[LinuxBIOS] VIA EPIA MII 10k stability questions
Lars Randers
lranders at post2.tele.dk
Fri Dec 21 09:22:55 CET 2007
> On Thu, Dec 20, 2007 at 02:52:31PM +0100, Lars Randers wrote:
> > I've been dabbling with this board and the writeups for
> about a week
> > to little avail, so I'd like to hear from anyone who have
> this board
> > running stable with LB, and preferably with VGA enabled.
>
> I have a 6k which was fairly stable with VGA until the
> capacitors blew, but I did not use all features on the board.
>
>
> > I can't seem to build the bios successfully with the
> > Config.vga.filo.lb configs.
>
> Hm, I also seem to recall that the sample config didn't work.
> But I think it was fairly easy to sort out. What errors do
> you encounter?
>
/root/LinuxBIOSv2/src/mainboard/via/epia-m/auto.c -o auto.inc
earlymtrr.c:23.0:
"XIP_ROM_BASE is not a multiple of XIP_ROM_SIZE"
make[1]: *** [auto.inc] Error 1
make[1]: Leaving directory
`/root/LinuxBIOSv2/targets/via/epia-m/epia-m/normal'
make: *** [normal/linuxbios.rom] Error 1
>
> > I have also been investigating spurrious interrupts with
> the CF slot
> > when running Linux (Centos 4.5 - 2.6.9 kernel)
>
> This is a hardware problem with the Ricoh chip.
>
Can the interrupt be disabled BIOS wise or simply safely ignored?
>
> > and the strange LAN lockup, which seems to be related to a
> DMA issue
> > in the southbridge chip.
>
> AFAIK this is also a hardware problem.
>
So it's not possible to make a BIOS fix, workaround, disable DMA
completely?
>
> > Should I just trash the board and look for a more stable platform?
>
> If you have options, that may not be a bad idea.
>
>
> > It's a nice platform, low power and all, but if it's
> hopelessly flawed
> > in design it's out.
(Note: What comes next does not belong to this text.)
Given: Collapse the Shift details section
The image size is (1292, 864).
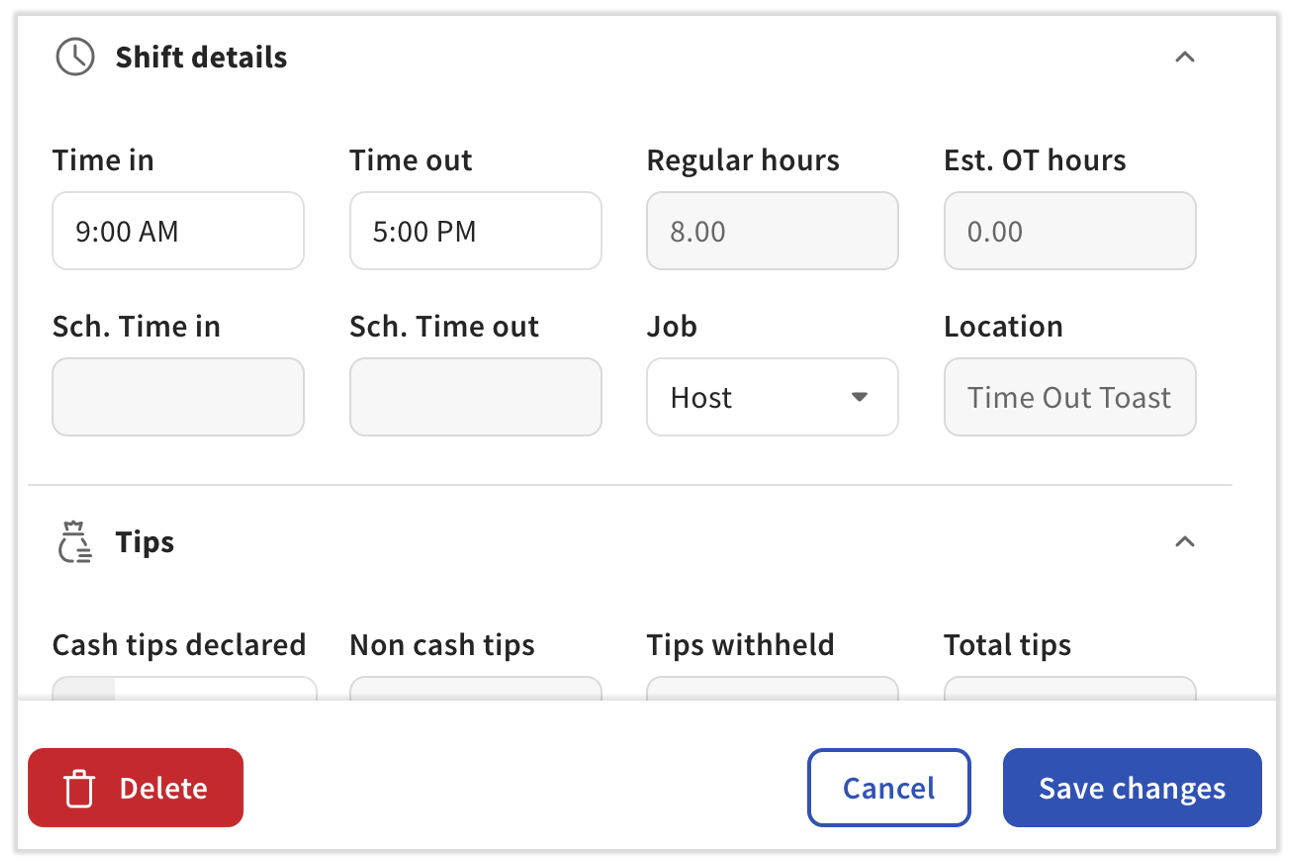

Any input on the issue welcome!
>
> What other boards are your candidates?
>
Well it's a board I had lying around from an earlier attempt at making
a PVR. I think I had happily forgotten all about my woes with it :)
The current project is for a Trixbox PBX that I want to move out of my
Vmware environment because of sound tearing, how ever I want a diskless
solution as the Vmware server is more than capable of supplying storage
over NFS.
>
> > Furthermore I'm struggeling to get the Linux kernel to boot through
> > the initrd without ending up in a panic. I know it's not a
> LB issue,
> > but as I said, I'd like to get in contact with anyone who has any
> > knowledge into the problem.
>
> I don't like initrds much. As it stands you will need one
> solely for the purpose of resetting the Ricoh chip, but I
> would prefer to hack those few lines of code into FILO
> instead, so that the initrd can be skipped.
>
If we could get some code into FILO or the BIOS to somehow trick
the Linux kernel into thinking it's looking at a genuine IDE port
i.e. find a /dev/hda instead of the Ricoh chip, I'd be thrilled.
That would solve my initrd woes at the same time.
>
> > The wiki is incomplete in this respect and I certainly
> wouldn't mind
> > donating some of my time in return updating it if I could get it
> > working.
>
> Well, you should be able to find other pages about how to
> make an initrd. It will also very greatly with distributions,
> which makes generic advice somewhat difficult to produce.
>
> Why do you want the initrd in the first place? :) Is it some
> other reason than resetcf?
>
Well since the stock kernel is modular built, I need the initrd for
loading
the hardware modules for the pcmcia / yenta as well as the ext3 fs stuff.
The hardest part seems to be getting cardmgr to run from inside the nash
script runner. I'm getting a strange select(): bad file descriptor error
from it.
The funny thing is that if I force nash out into a shell the command
works
from there, it's just a bit selfdefeating to do it that way...
It's frustrating to feel one is so close to making it work but still no
luck.
I have attempted to recompile the stock kernel from source, but after
patching
it up using the CentOS buildenvironment it just fails compilation
miserably.
I have succeeded in compiling the bleeding edge 2.6.23.9 kernel with
root_on_nfs,
but it corrupts the target fs badly, so I'd like to stay with 2.6.9.